#### GIVEN TASK:
Copy out the entries word for word, starting with the line that contains "Screen dimensions: 961x1080" and going on through the line that contains "Action: pos(900,9)".

+++ DATASET CONTENT

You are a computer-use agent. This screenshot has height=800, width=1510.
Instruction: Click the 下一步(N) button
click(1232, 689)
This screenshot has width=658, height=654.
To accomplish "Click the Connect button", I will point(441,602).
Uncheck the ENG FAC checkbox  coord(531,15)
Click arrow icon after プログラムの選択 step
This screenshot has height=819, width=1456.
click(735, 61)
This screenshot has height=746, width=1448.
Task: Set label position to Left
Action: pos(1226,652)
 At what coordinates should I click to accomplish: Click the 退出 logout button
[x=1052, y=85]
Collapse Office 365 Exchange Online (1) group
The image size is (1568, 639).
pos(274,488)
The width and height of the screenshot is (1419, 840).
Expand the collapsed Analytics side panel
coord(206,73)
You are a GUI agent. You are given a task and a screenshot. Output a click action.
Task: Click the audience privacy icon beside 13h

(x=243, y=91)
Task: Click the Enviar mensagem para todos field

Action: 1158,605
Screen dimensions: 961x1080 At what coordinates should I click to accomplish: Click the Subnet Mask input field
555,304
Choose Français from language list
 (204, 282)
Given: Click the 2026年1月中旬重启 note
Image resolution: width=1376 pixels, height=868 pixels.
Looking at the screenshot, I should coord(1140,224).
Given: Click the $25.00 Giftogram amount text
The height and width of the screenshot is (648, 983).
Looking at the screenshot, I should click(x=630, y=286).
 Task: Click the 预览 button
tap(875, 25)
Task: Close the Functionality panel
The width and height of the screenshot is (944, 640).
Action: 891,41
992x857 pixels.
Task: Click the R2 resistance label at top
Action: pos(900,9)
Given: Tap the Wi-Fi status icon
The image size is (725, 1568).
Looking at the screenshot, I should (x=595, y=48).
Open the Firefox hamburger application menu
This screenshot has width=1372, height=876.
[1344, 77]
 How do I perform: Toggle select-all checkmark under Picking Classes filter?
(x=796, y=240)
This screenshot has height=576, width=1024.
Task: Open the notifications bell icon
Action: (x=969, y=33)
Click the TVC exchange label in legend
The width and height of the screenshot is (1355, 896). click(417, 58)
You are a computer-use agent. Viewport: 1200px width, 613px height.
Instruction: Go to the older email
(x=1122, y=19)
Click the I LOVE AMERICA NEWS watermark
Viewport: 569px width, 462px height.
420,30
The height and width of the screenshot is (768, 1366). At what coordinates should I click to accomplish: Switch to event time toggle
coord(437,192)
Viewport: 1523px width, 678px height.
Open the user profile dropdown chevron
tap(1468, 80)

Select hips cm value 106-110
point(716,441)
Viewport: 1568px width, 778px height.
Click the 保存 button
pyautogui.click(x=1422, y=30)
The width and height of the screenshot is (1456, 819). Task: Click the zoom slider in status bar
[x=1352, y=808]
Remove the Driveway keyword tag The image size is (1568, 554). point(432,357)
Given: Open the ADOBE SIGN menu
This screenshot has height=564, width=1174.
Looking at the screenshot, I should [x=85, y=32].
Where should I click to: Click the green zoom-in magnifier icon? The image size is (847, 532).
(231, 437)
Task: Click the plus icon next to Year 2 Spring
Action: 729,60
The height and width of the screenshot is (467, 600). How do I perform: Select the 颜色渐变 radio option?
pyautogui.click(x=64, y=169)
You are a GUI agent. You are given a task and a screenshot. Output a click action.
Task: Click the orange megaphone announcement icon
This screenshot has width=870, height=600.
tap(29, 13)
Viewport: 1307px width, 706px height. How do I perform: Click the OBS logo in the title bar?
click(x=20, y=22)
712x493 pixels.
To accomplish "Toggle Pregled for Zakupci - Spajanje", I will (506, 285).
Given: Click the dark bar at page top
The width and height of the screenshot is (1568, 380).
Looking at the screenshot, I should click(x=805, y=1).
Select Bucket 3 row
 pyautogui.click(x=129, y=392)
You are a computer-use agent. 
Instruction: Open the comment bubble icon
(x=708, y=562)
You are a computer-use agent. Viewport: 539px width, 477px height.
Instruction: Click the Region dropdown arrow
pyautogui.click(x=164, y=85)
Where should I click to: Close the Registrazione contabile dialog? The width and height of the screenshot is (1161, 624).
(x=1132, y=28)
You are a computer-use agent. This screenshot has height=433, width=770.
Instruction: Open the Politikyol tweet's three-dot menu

++++++

#### EXERCISE RESULT:
Screen dimensions: 961x1080 At what coordinates should I click to accomplish: Click the Subnet Mask input field
555,304
Choose Français from language list
 (204, 282)
Given: Click the 2026年1月中旬重启 note
Image resolution: width=1376 pixels, height=868 pixels.
Looking at the screenshot, I should coord(1140,224).
Given: Click the $25.00 Giftogram amount text
The height and width of the screenshot is (648, 983).
Looking at the screenshot, I should click(x=630, y=286).
 Task: Click the 预览 button
tap(875, 25)
Task: Close the Functionality panel
The width and height of the screenshot is (944, 640).
Action: 891,41
992x857 pixels.
Task: Click the R2 resistance label at top
Action: pos(900,9)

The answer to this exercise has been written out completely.